Did you know the average consumer has about $8,000 in credit card debt? Regardless of the amount, credit card debt is usually the worst type of debt to have, as interest rates on cards can be as high as 28% and there are no tax benefits. If you or someone you know has any kind of credit card debt, this article offers a plan of action to take those balances to zero. This plan is fairly simple, but will take time and discipline.
While there are other ways to alleviate credit card debt, such as getting a second job or a home equity line of credit, the plan outlined below is simple because it redirects the funds you are already using to pay off your credit cards. That being said, if your income increases, the process can be sped up allowing you to get out of debt faster.
Step One: Stop Using Your Credit Cards
The first step is to stop using your credit cards by removing credit cards as an option in your daily routine. The easiest way to do this is to remove them from the your wallet, put them somewhere safe and forget about them.
Step Two: Open an Emergency Account
The second and most important step is to establish an emergency account so that if something happens and you need cash you can use this money rather than your credit cards. During an emergency, this account will help prevent adding additional debt to your credit cards. In general, you should try to save at least $1,000 in a money market account for any emergencies.
Step Three: List Out Your Credit Card Debt
Once steps one and two are complete, put pen to paper and write out the balances and the payment minimums for each credit card. Rank these from the highest balance to lowest balance. While having your debt listed out can be overwhelming, you are now ready for step four where you will begin to see your progress.
Step Four: Paying Off Your Credit Cards
Looking at your list, pay the minimum payment on all the cards EXCEPT the one with the lowest balance. Instead of spreading the amount you have monthly to make payments, concentrate any leftover funds after minimum payments on one card.
For example, let’s assume Mr. Debt has four credit cards and only $300 per month to spend on payments. Below is a list of his latest monthly statements and the payments he should make.
Minimum Monthly Payment
Actual Monthly Payment
Department Store Card
Using the above strategy, Mr. Debt pays the minimum balance on all of his credit cards EXCEPT the department store credit card with the lowest balance. On that credit card, Mr. Debt will pay as much as he can with each payment until it is paid off.
Now, you may wonder why you would pay on the lowest balance credit card first. The answer is simple: positive reinforcement. People who try to pull themselves out of credit card debt usually want to see results fast. In the case of Mr. Debt, if he does not see something good happening within a short period of time, his chances of quitting before he is completely out of debt are greatly increased.
Lack of results could make Mr. Debt feel helpless, like he is destined to be in debt. However, if Mr. Debt rearranges his payments and pays his department store credit card off first, he will see positive results quicker. Seeing that credit card go from a $500 balance to zero in a relatively short amount of time can reinforce Mr. Debt’s desire to pay off the rest of his credit card balances.

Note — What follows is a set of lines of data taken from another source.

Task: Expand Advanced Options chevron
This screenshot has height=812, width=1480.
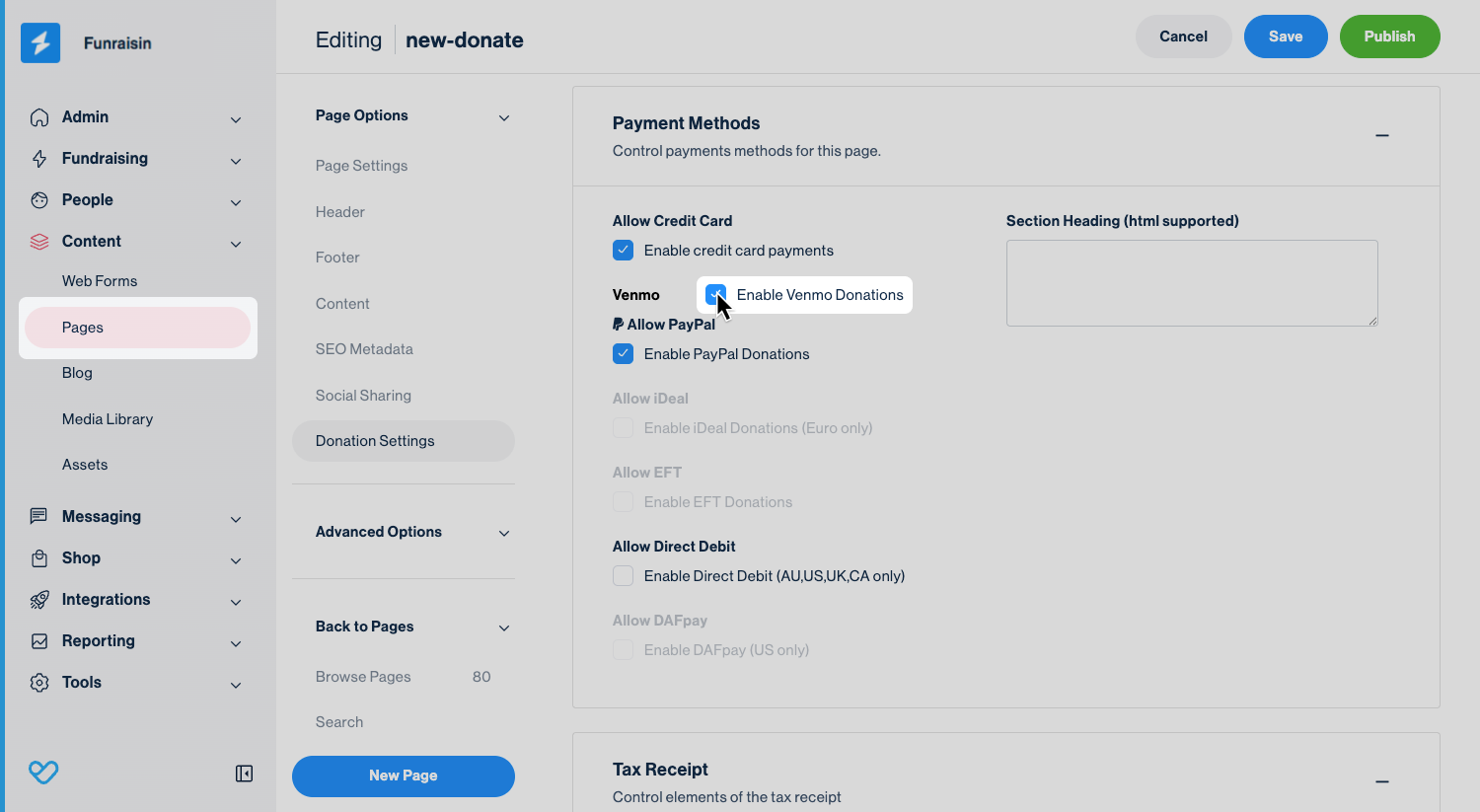Action: click(504, 533)
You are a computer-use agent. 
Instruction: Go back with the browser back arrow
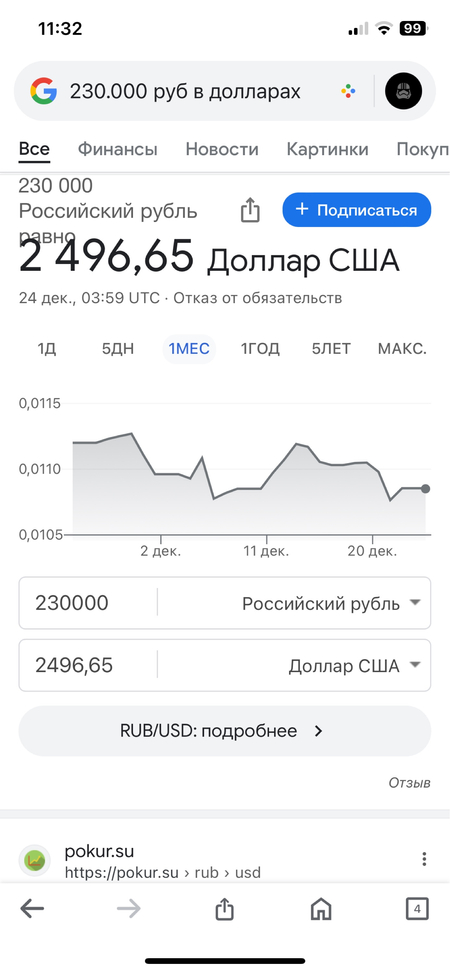tap(32, 909)
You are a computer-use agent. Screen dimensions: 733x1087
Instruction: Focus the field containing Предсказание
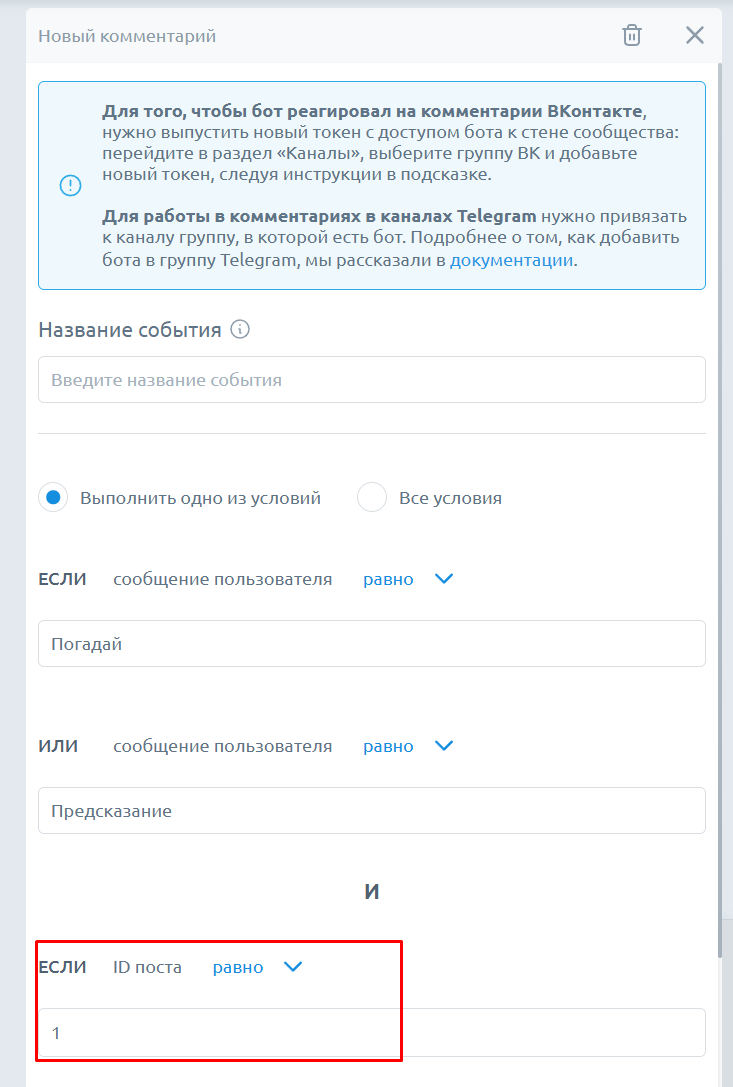371,811

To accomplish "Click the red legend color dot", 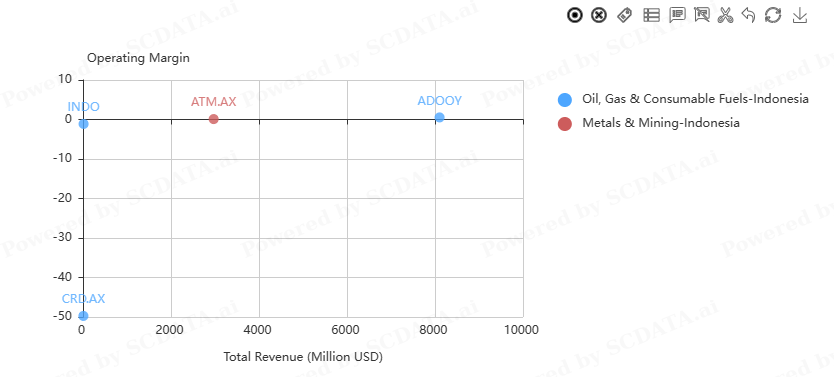I will pyautogui.click(x=564, y=123).
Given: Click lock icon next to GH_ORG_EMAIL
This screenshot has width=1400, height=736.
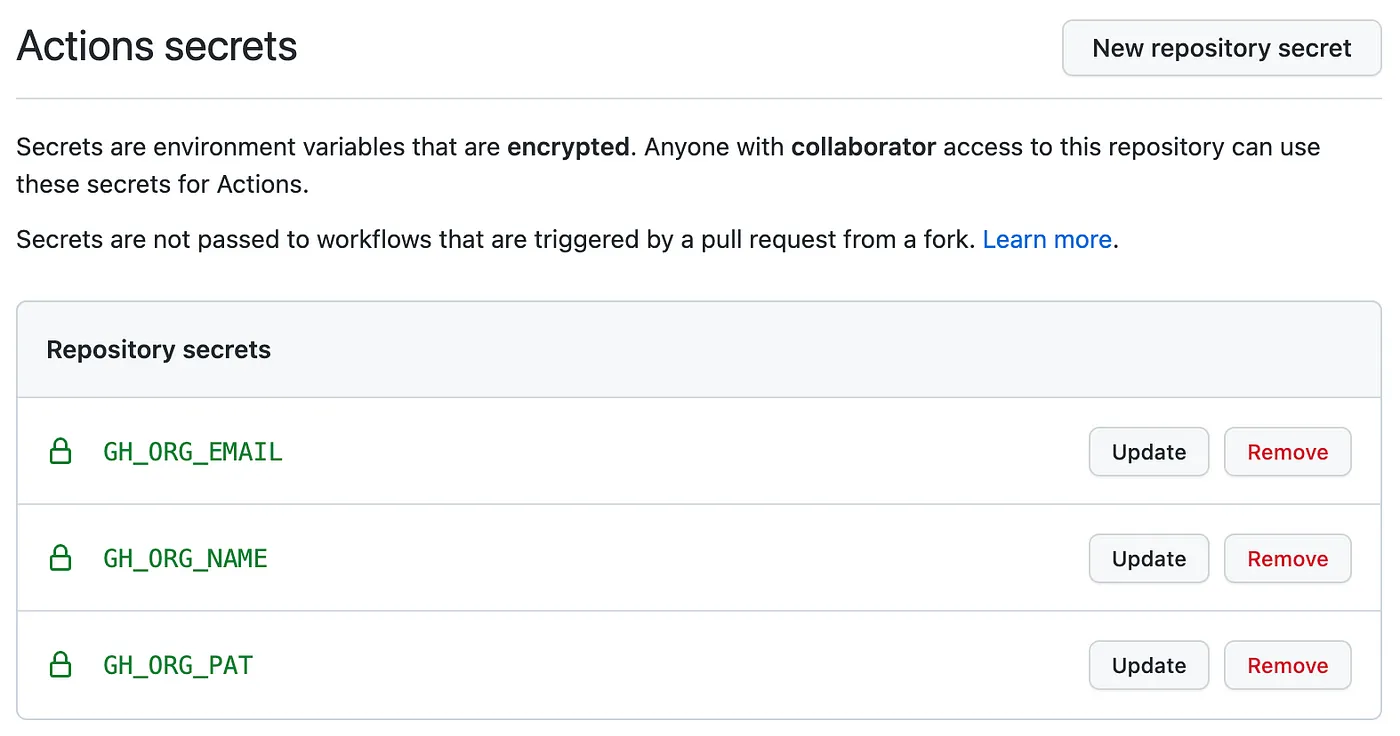Looking at the screenshot, I should coord(61,452).
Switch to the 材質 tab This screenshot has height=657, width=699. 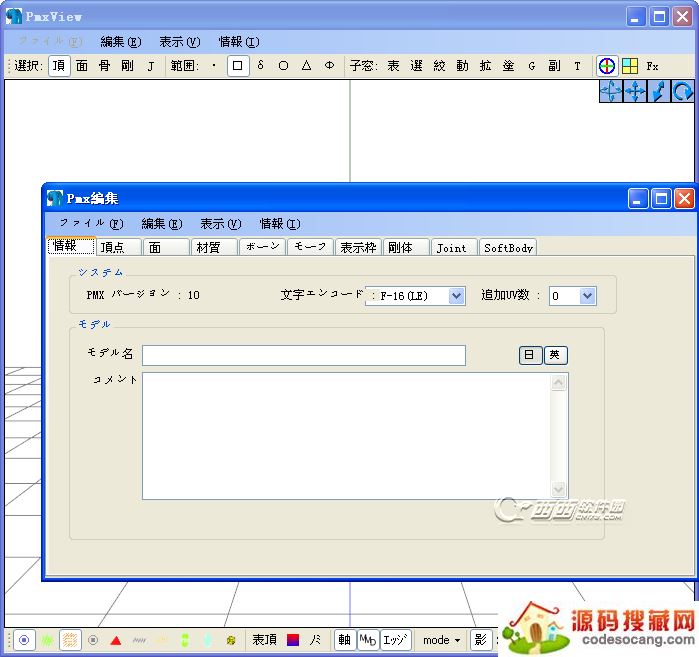(x=212, y=247)
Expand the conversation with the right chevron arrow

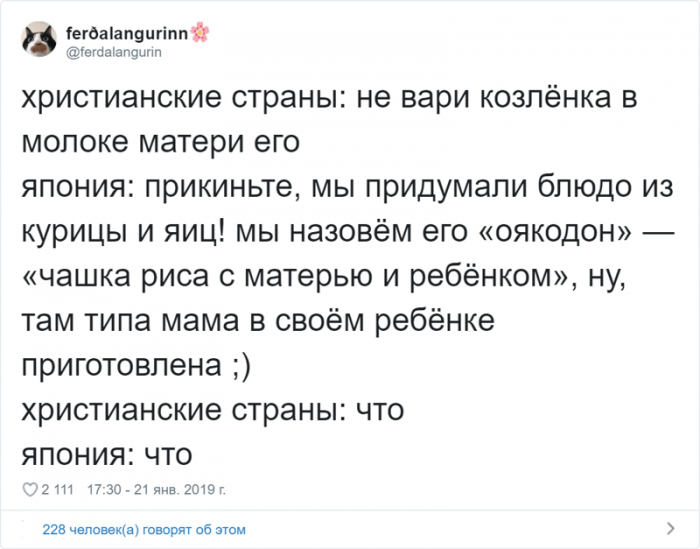671,528
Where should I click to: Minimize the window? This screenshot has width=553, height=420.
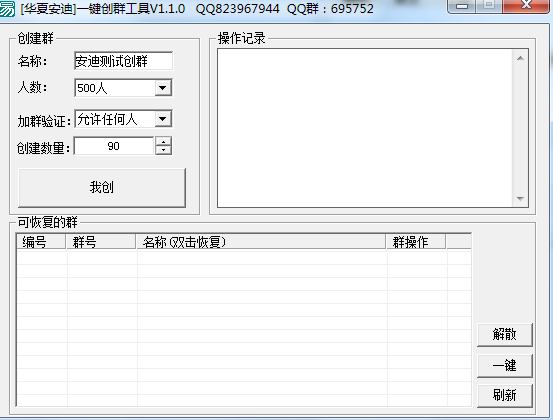[462, 6]
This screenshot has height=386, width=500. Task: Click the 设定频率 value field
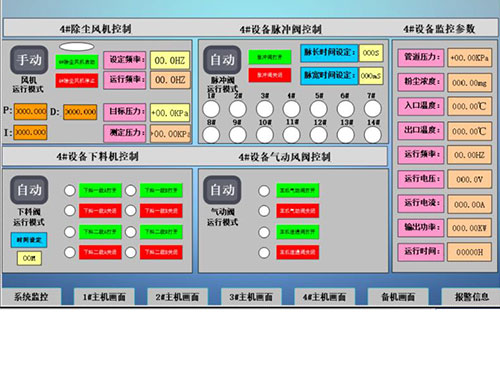(x=170, y=60)
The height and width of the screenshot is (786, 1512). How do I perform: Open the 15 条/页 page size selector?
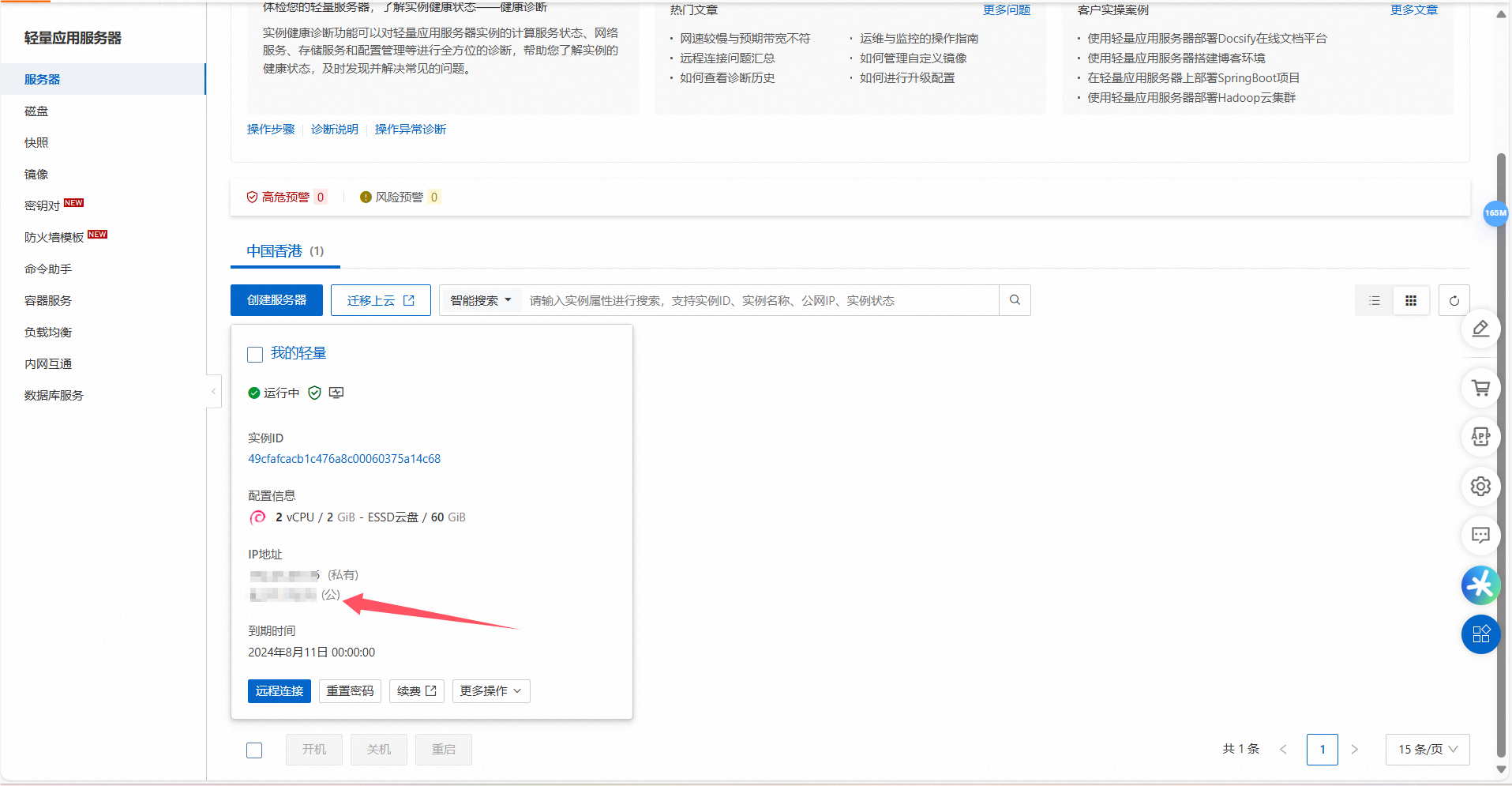(1427, 749)
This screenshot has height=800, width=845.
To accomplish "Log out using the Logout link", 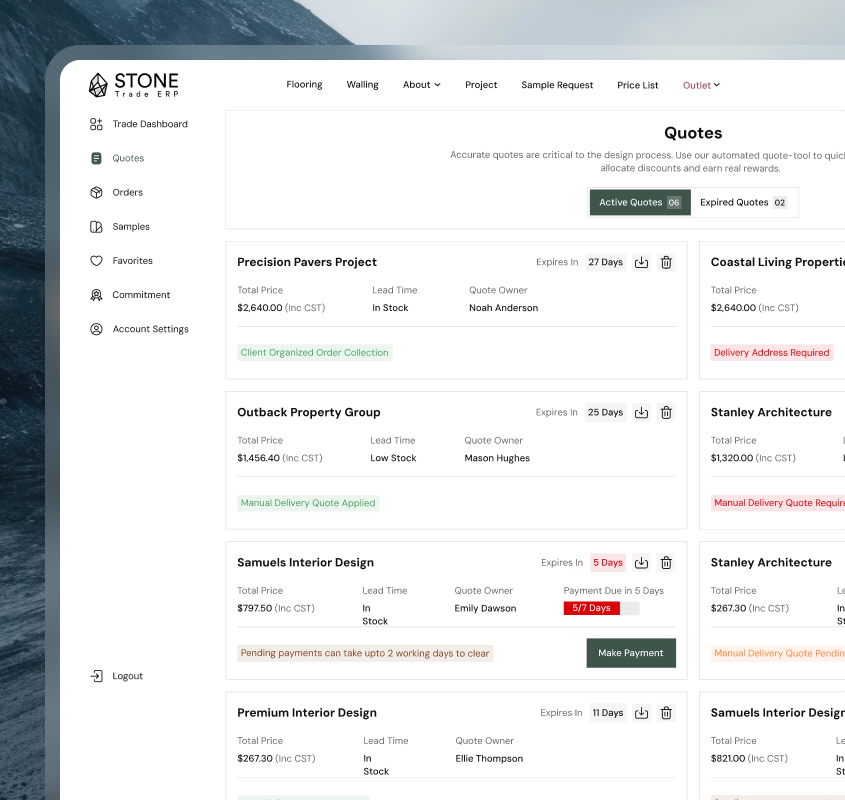I will click(126, 676).
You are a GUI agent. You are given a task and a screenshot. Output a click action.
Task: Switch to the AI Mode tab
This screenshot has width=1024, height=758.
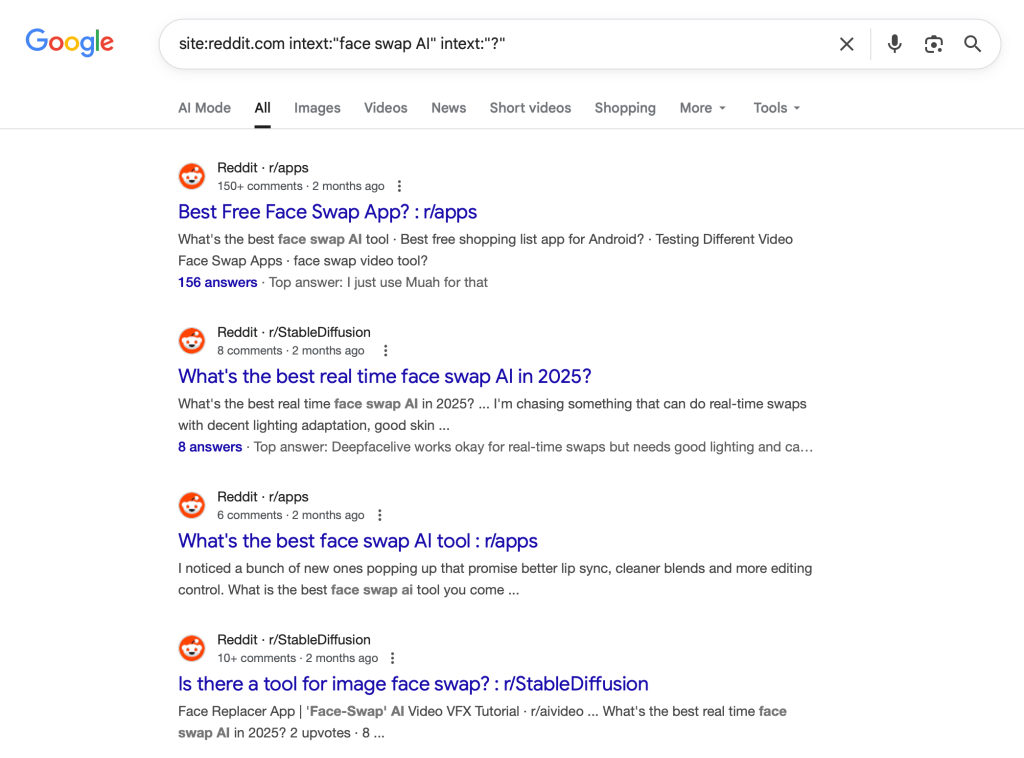[204, 108]
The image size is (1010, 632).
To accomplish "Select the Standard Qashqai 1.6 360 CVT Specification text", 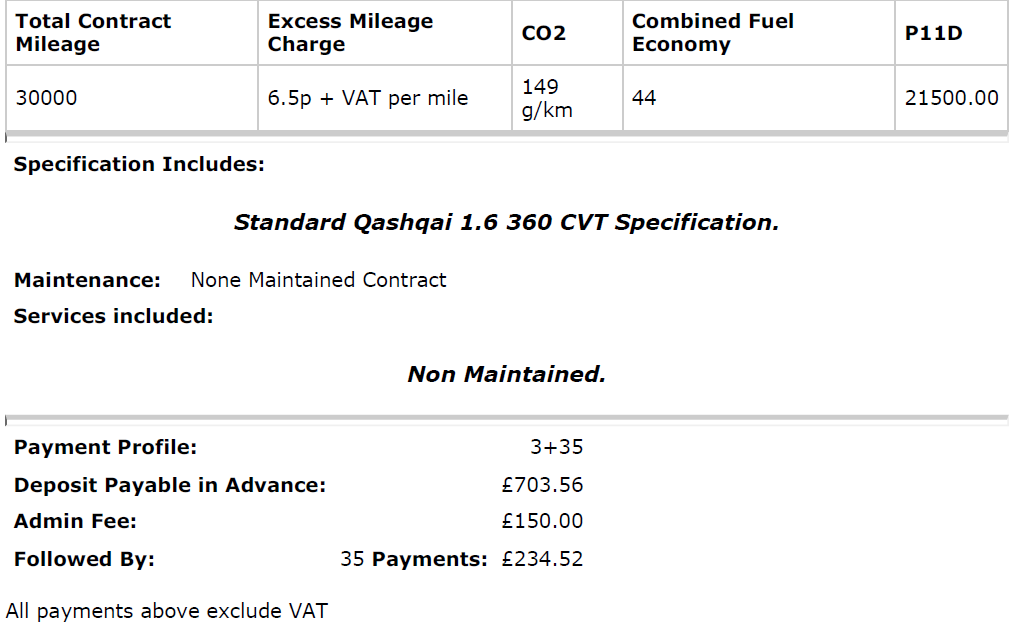I will click(x=506, y=222).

Step Five: Roll Payments Over to the Next Credit Card
Once you have the first credit card paid off, move the funds you were allocating to the first card to the next lowest balance card. Repeat this cycle until all of your credit cards are paid off.
Using the above example, Mr. Debt would move the $130 he was paying on his department store credit card to his Mastercard. This amount coupled with the $20 minimum payment he was already paying will allow him to submit a $150 payment to Mastercard each month. Once his Mastercard is paid off, Mr. Debt would take that $150 and apply it to the next lowest balance—his Discover card. He would continue this process until all his credit cards were paid off.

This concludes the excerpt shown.